Okta Certifications (Req: at least 2 in the list)
- Okta Professional Certification.
- Okta Administrator Certification.
- Okta Consultant Certification.
- Okta Developer Certification.
API Integration
- Extensive experience with Graph API and Azure APIs.
- Ability to evaluate use cases involving APIs and determine replicability in Okta.
- Knowledge of Okta API and SDKs for seamless integration.
Development Skills
- Proficiency in application development.
- Ability to guide service owners in switching from Azure to Okta using Okta SDKs or editor-agnostic libraries.

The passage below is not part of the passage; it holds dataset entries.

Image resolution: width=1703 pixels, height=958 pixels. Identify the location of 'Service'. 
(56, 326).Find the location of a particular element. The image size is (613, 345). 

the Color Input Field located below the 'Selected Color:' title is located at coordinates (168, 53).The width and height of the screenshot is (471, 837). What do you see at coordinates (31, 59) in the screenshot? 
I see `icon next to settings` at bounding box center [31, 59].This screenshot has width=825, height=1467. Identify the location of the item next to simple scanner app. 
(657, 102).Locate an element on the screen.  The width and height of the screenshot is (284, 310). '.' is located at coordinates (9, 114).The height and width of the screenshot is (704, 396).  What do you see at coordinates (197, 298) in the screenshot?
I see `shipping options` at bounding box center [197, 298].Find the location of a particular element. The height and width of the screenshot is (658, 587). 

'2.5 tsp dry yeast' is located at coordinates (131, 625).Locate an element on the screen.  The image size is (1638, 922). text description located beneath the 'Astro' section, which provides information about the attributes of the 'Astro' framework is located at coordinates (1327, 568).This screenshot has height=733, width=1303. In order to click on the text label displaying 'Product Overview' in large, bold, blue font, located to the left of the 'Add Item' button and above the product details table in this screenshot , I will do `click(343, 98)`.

- Understanding of internal application development processes.
Access Control and MFA
- Audit experience in assessing existing access control mechanisms for applications.
- Ability to analyze and provide advice on MFA policies, considering predefined templates (low, medium, high, very-high)
- Knowledge of the impact of MFA policies on user experience (UX).
Directory Services
- In-depth understanding of directory services, including Azure AD and Okta directory structures.
- Knowledge, design, and implementation of SCIM (System for Cross-domain Identity Management) provisioning.
- Ability to advise service owners on the best practices and implementation strategies for integrating SCIM provisioning into their applications.
Audit and Compliance
- Review access control model of the applications to ensure compliance with security standards and best practices.
Advisory Skills
- Ability to provide informed advice to service owners, especially on API-related matters.
- Advising on MFA policy choices based on application usage, criticality, and impact on user experience.
Problem management
- Resolving challenges related to API integration and MFA policy decisions.
- Making decisions in complex scenarios involving OIDC and access control (for instance: Analyzing application access control mechanisms and MFA requirements, providing data-driven insights for decision-making.)